PROMPT
Reproduce verbatim every line of the entries below, omitting the pictures from your answer.

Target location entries
____

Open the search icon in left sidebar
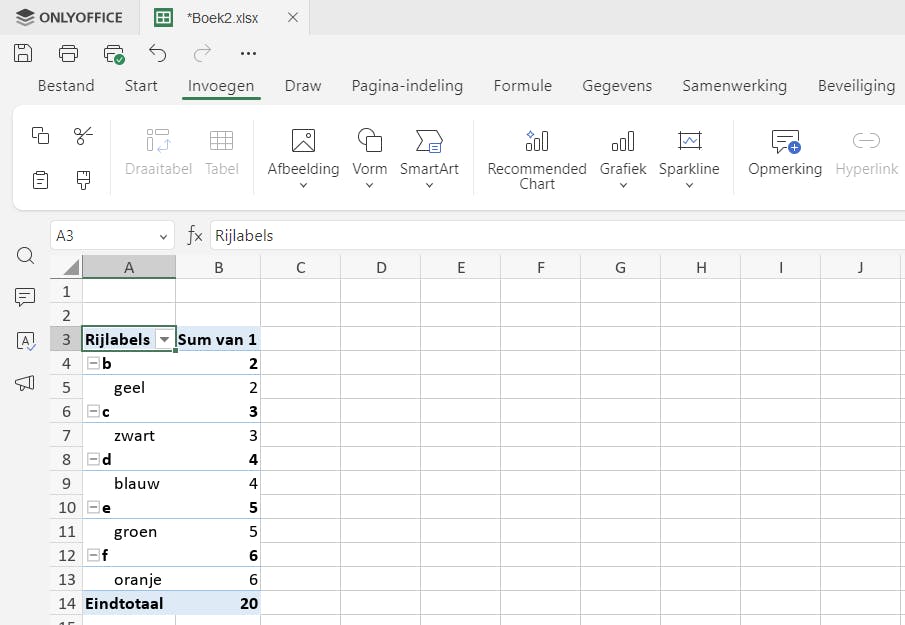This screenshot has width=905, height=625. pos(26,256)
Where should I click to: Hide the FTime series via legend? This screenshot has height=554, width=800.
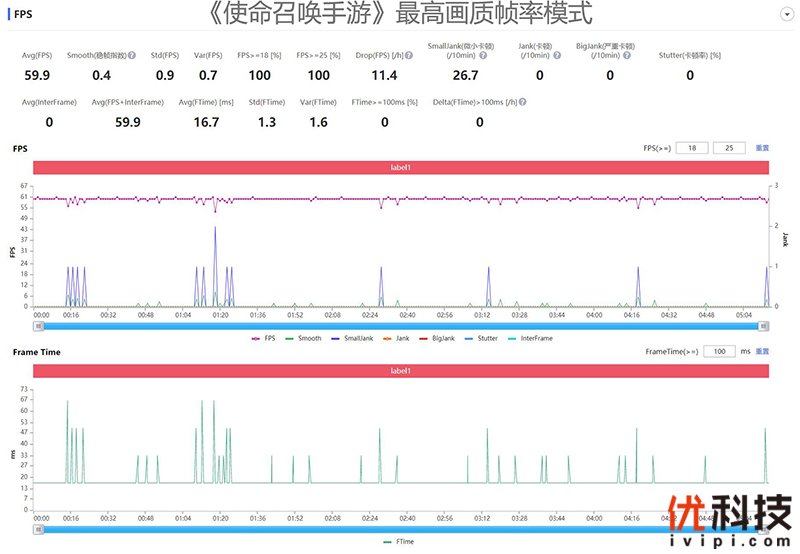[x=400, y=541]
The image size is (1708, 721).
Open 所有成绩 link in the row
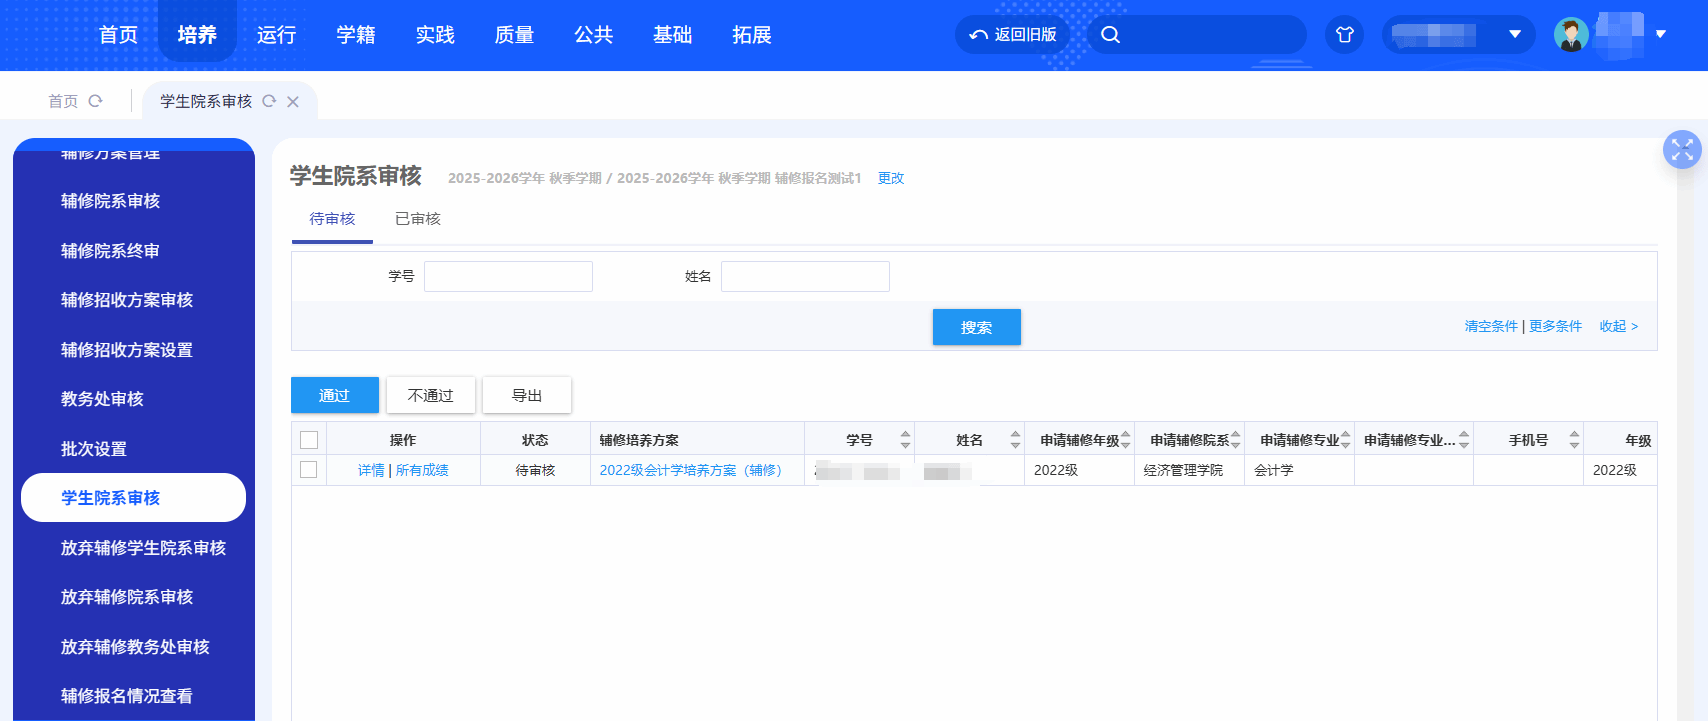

____

TASK SOLUTION
Open the search icon in left sidebar
This screenshot has width=905, height=625. pos(26,256)
Where should I click to: Hide the FTime series via legend? This screenshot has height=554, width=800.
[x=400, y=541]
The image size is (1708, 721).
Open 所有成绩 link in the row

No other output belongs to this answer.